> **СПИСОК ЗАПИСЕЙ**:
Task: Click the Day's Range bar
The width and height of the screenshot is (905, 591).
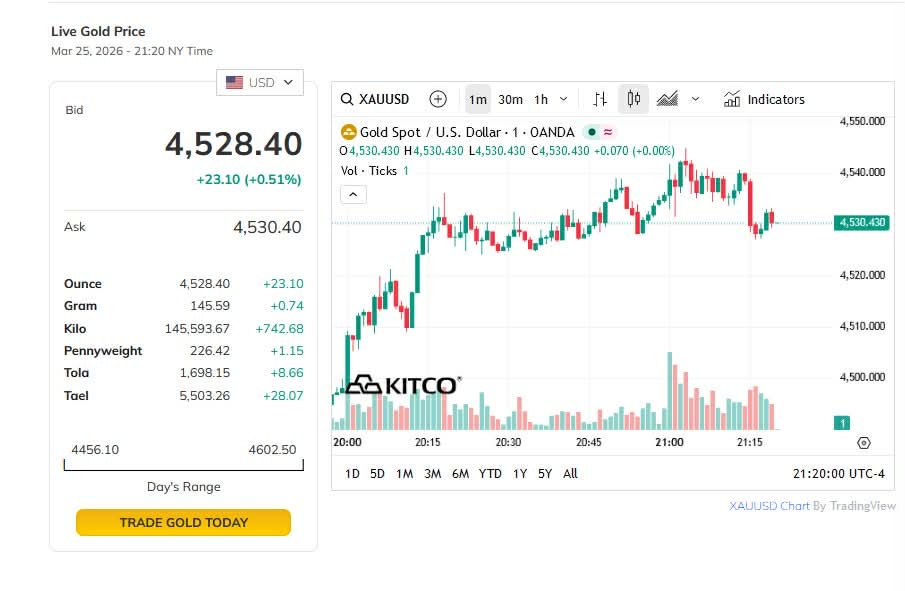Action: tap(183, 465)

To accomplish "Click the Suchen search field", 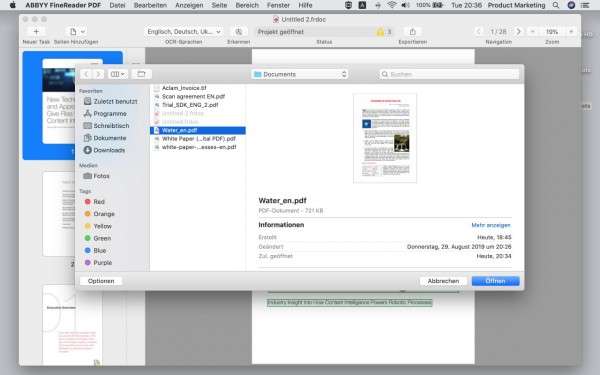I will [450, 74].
---
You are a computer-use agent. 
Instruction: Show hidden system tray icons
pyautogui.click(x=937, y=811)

> **ЗАДАНИЕ**: Выпишите без изменений строки, начиная со строки, в которой есть "You are a computer-use agent.", и заканчивая строкой с "pyautogui.click(x=937, y=811)" включительно.

> **ИТОГОВЫЙ ОТВЕТ**:
You are a computer-use agent. 
Instruction: Show hidden system tray icons
pyautogui.click(x=937, y=811)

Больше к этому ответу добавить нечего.